▸ TEXT FOR ANALYSIS
== Segment start ==

Police say they’ve caught the man accussed of setting fire to up-to seven churches throughout Missouri. But because he only targeted Christians, he’s NOT going to be charged with a hate crime!?
Authorities charged a 35-year-old St. Louis man with arson for two of the seven church fires in a predominantly African-American part of the St. Louis region, and federal investigators said there is no evidence that these attacks against Christian churches constitute a hate crime.
David Lopez Jackson was charged Friday in St. Louis Circuit Court with two counts of second-degree arson in the fires at Ebenezer Lutheran Church and New Life Missionary Baptist Church, both in the city. St. Louis Police Chief Sam Dotson said investigations continue into the other fires — three in St. Louis, two in nearby Jennings — and Jackson is a suspect in all of them.
The fires were set between Oct. 8 and Oct. 22. Five of the congregations are predominantly black, one is racially mixed and one is mostly white.
The fires spurred a hate-crime investigation to determine if the attacks were motivated by race or religion. But the Bureau of Alcohol, Tobacco, Firearms and Explosives downplayed that possibility in a statement on Friday after finding out the suspect was black.
Dotson gave no alternative explanation for the attacks, saying investigators “are still trying to understand” the motive.
The region is still recovering from the events surrounding last year’s police shooting death of 18-year-old Michael Brown in Ferguson, a St. Louis suburb, and a grand jury’s subsequent decision not to charge the officer who shot him. Brown was black and unarmed when he was shot by white Darren Wilson in a case that helped spur the national “Black Lives Matter” movement, and it renewed concern about the treatment of minorities in and around St. Louis.

== Segment end ==

▸ DATA PROVIDED
== Segment start ==

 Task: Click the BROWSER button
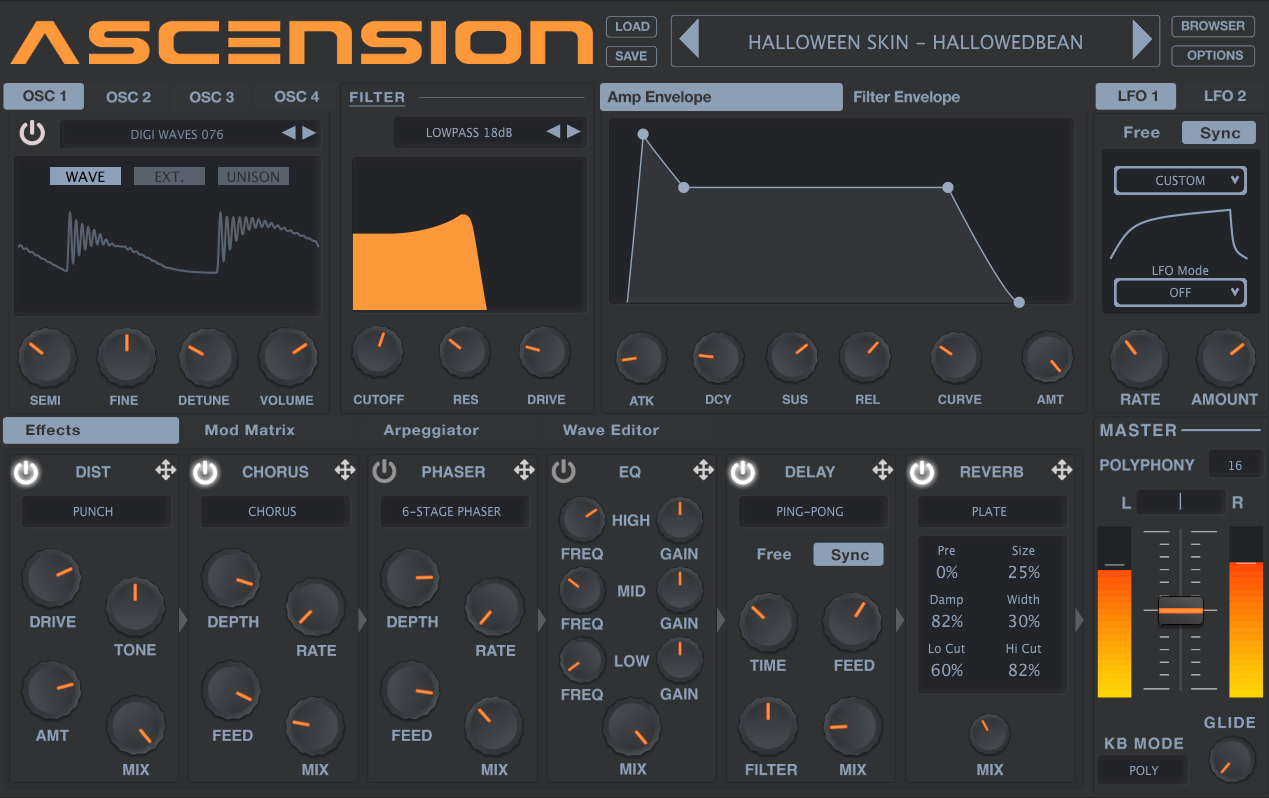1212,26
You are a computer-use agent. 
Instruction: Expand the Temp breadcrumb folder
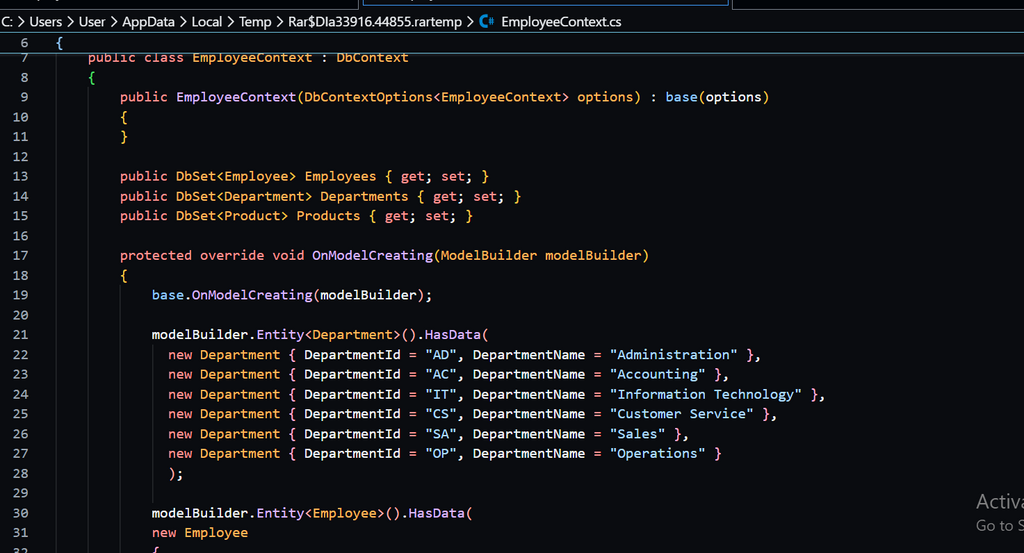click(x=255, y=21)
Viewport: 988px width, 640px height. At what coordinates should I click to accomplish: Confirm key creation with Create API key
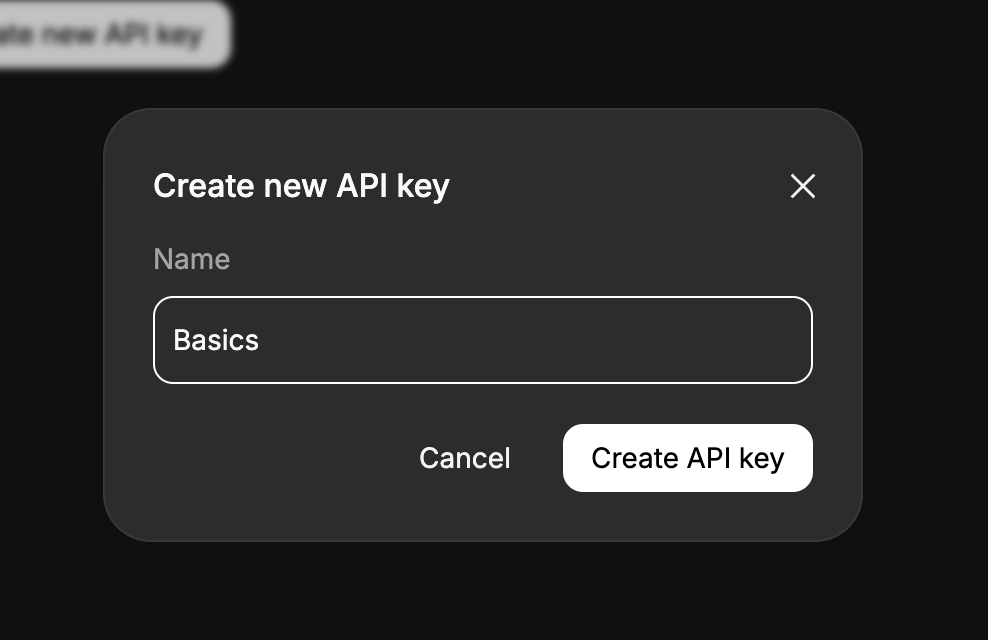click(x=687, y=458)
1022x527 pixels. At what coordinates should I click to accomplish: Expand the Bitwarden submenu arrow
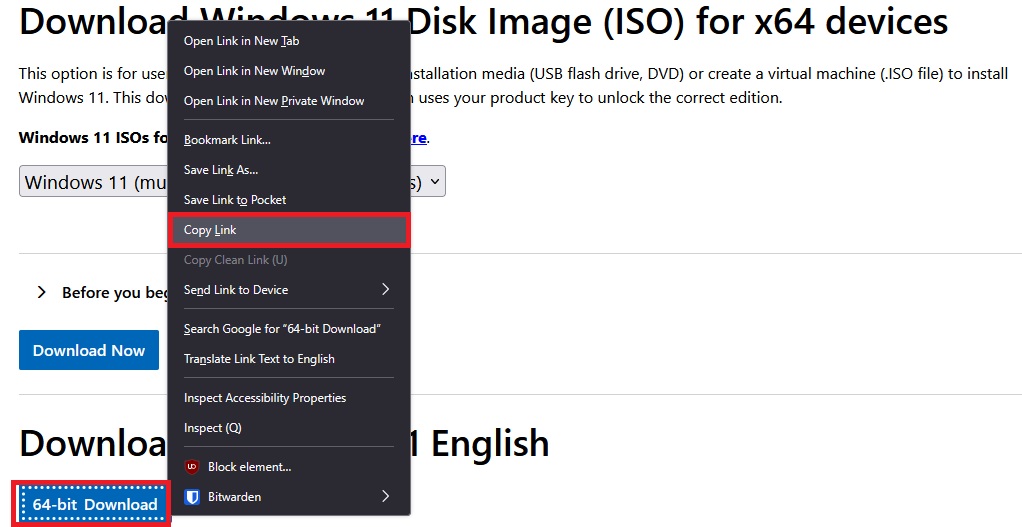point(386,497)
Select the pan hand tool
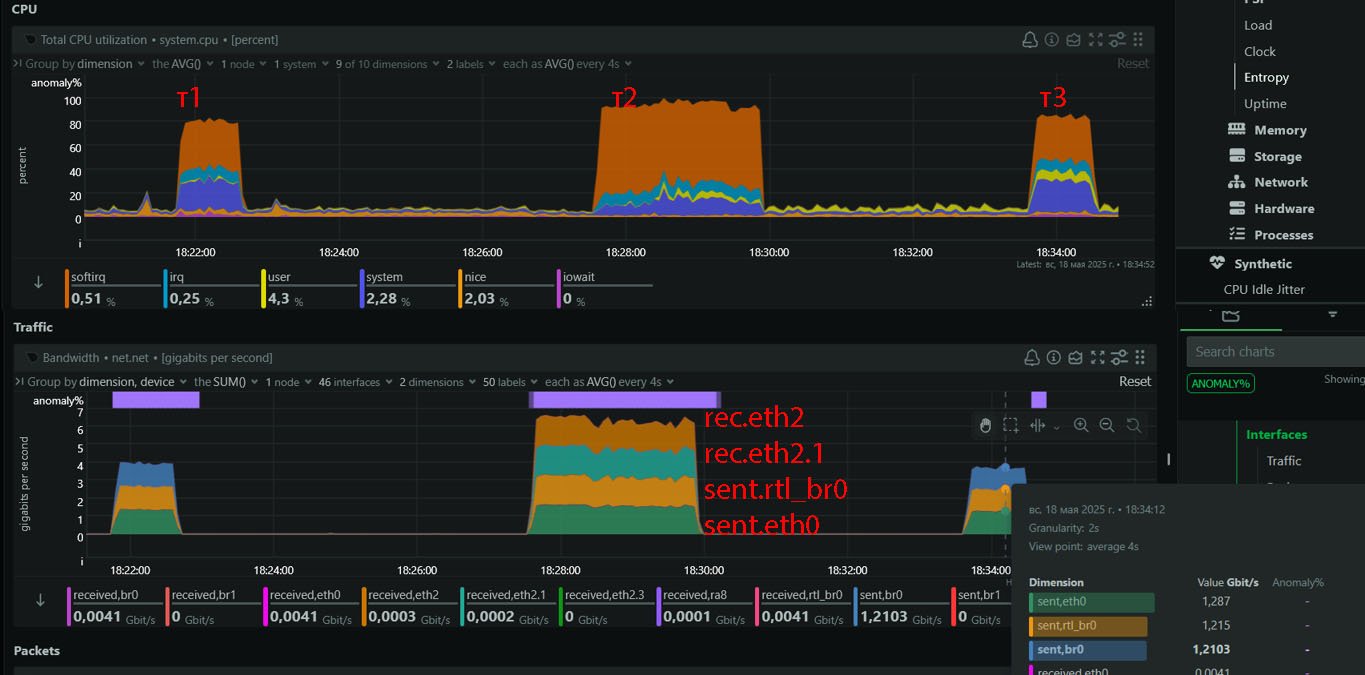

== Segment end ==
== Segment start ==

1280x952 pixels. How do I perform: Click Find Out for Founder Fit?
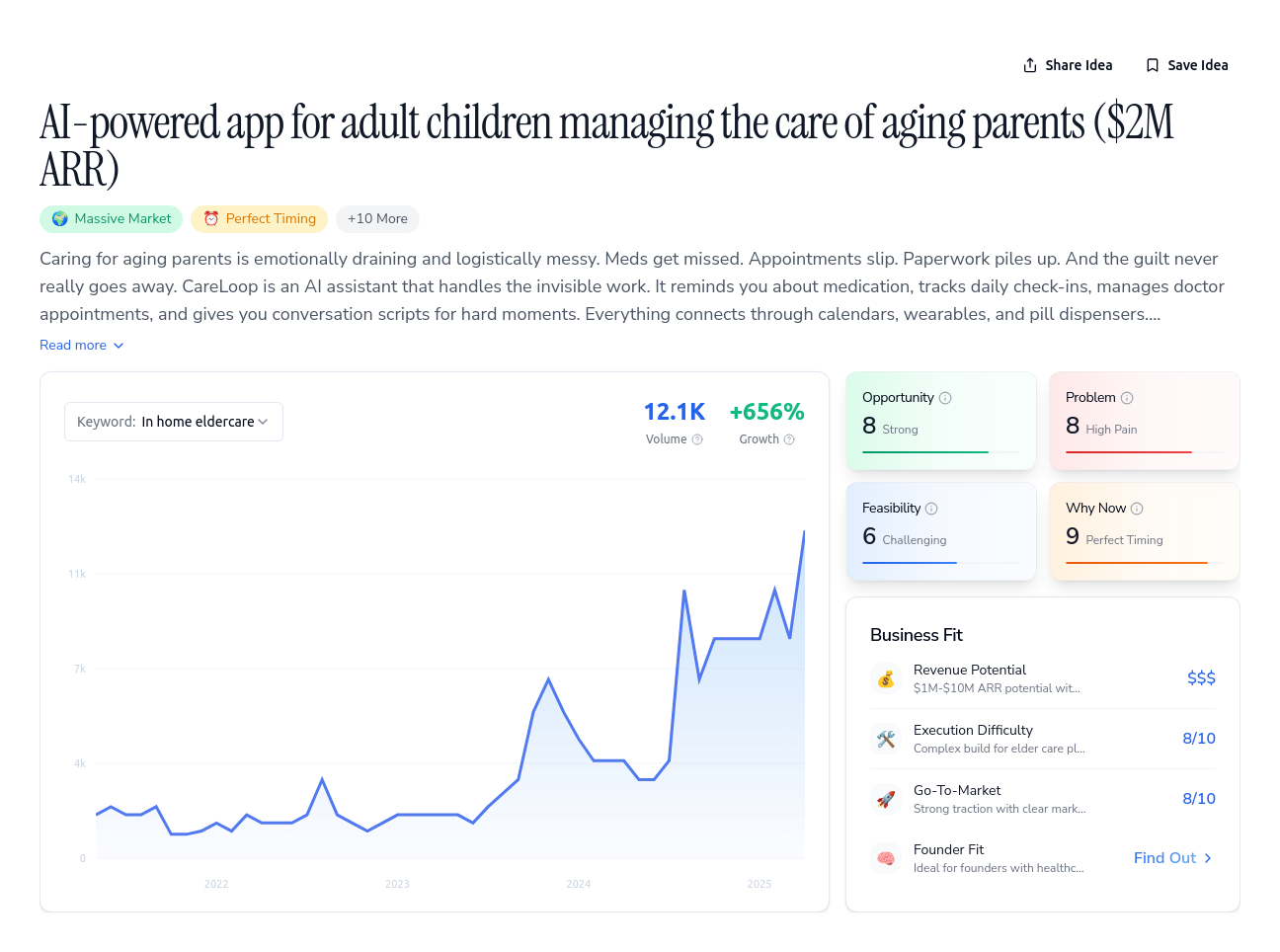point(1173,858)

== Segment end ==
== Segment start ==

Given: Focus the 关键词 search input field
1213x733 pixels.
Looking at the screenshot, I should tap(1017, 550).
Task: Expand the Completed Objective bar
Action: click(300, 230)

== Segment end ==

▸ TO DO
1. Answer these questions from the article on the St. Louis church fires:
(a) How many counts of second-degree arson was David Lopez Jackson charged with?
(b) Between which dates were the fires set?
(c) How old was Michael Brown when he was shot?
2. Update the article on the St. Louis church fires: write it out from "David Lopez Jackson" up to and including "suspect was black.", replacing "second-degree" with "first-degree".
The entries are not needed.

▸ ANSWERS TO THE TASKS
1.
(a) Two
(b) Between Oct. 8 and Oct. 22
(c) 18

2.
David Lopez Jackson was charged Friday in St. Louis Circuit Court with two counts of first-degree arson in the fires at Ebenezer Lutheran Church and New Life Missionary Baptist Church, both in the city. St. Louis Police Chief Sam Dotson said investigations continue into the other fires — three in St. Louis, two in nearby Jennings — and Jackson is a suspect in all of them.
The fires were set between Oct. 8 and Oct. 22. Five of the congregations are predominantly black, one is racially mixed and one is mostly white.
The fires spurred a hate-crime investigation to determine if the attacks were motivated by race or religion. But the Bureau of Alcohol, Tobacco, Firearms and Explosives downplayed that possibility in a statement on Friday after finding out the suspect was black.